When CMS summarized themes across the 50 awarded RHTP applications, telehealth and remote patient monitoring appeared alongside workforce development and data infrastructure as the most frequently cited priorities. The reason is structural: the program's design makes technology-enabled care one of the most strategically efficient investments a state can make.
One Investment, Five Goals
CMS organized RHTP around five strategic goals. Most initiatives align with one or two. Virtual care touches all five.- Make Rural America Healthy Again. Chronic disease management is the clinical foundation of RPM. Daily vitals monitoring for conditions like diabetes, heart failure, hypertension, and COPD enables early intervention. For rural populations who carry a disproportionate burden of chronic disease, this is exactly the kind of evidence-based, outcomes-driven care the program is designed to fund.
- Sustainable Access. The goal is ensuring rural residents can receive care without traveling long distances or relying on emergency departments as their primary point of contact. Telehealth and RPM create daily touchpoints between patients and care teams without requiring travel from either party. For tribal and frontier communities where distances to care can exceed 100 miles, this represents a meaningful shift in how care reaches people.
- Workforce Development. When routine monitoring is handled through connected devices and clinical dashboards, providers can direct limited in-person time toward complex, high-acuity patients. Several states have proposed hybrid staffing models that pair on-site teams with remote monitoring support, stretching clinical capacity without requiring new hires in communities where recruitment is a persistent challenge.

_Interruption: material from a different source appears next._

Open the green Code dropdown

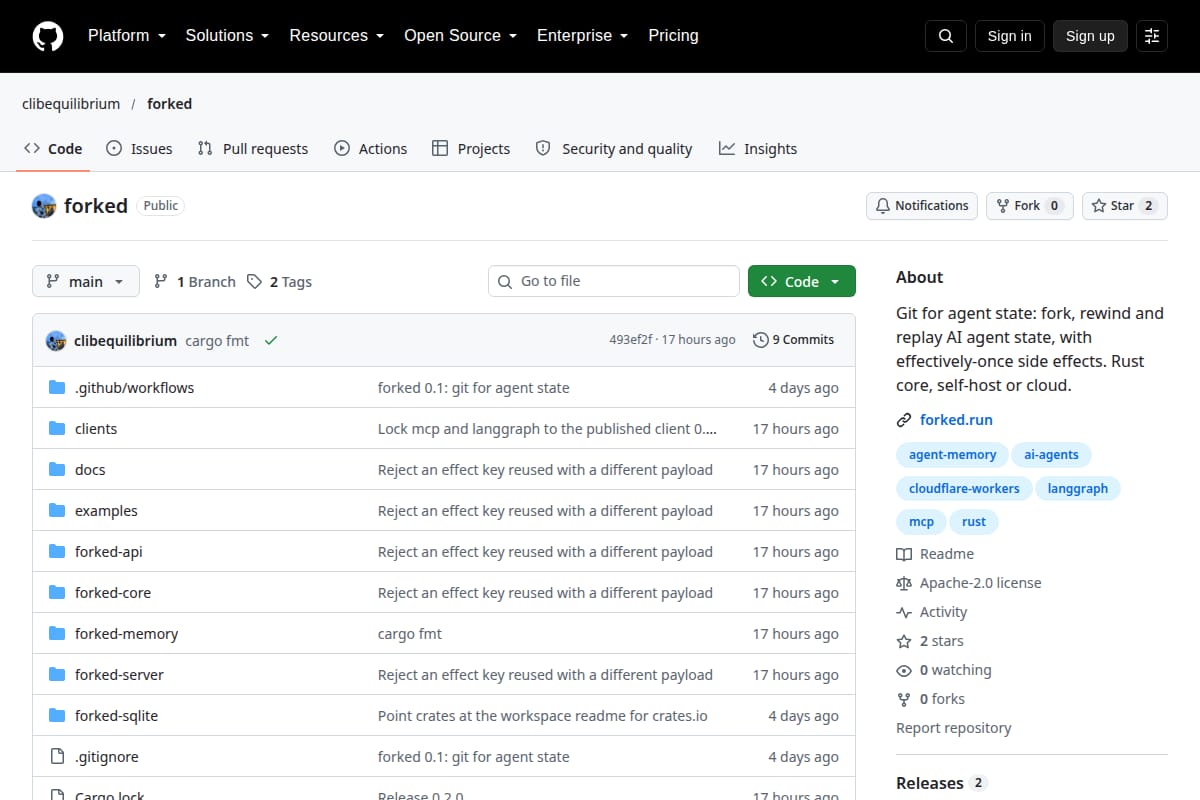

- Innovative Care. RPM generates the kind of continuous patient data that value-based payment models depend on. States piloting shared savings arrangements, bundled payments, or accountable care structures need population-level data to measure outcomes. RPM infrastructure provides it.
- Tech Innovation. This is the most direct alignment. The statute explicitly names "remote monitoring, robotics, artificial intelligence, and other advanced technologies" among approved uses of funds.
What States Are Building Right Now
- Hawaii is deploying telehealth access points in schools, libraries, and workplaces, paired with navigators who help patients engage with virtual services.
- Alabama is using robotic ultrasound and virtual delivery room technology to address maternal health deserts.
- Other states are taking complementary approaches, from Colorado's HIE-integrated RPM rollout to Arizona's broadband-first telehealth grants.
Each state took a different approach, but the throughline is consistent: virtual care infrastructure is showing up not as a standalone initiative but as connective tissue across broader transformation strategies.
Beyond the Five-Year Window
One of CMS's clearest expectations is that states plan for sustainability beyond 2030. Technology investments are well positioned here. RPM has established Medicare and Medicaid reimbursement pathways through CPT codes 99453, 99454, 99457, and 99458. The infrastructure a state builds now—devices, platforms, clinical workflows, provider training—becomes a permanent capability that generates its own revenue once the program ends.
That durability matters. States that invest in virtual care are spending RHTP dollars to build infrastructure that pays for itself.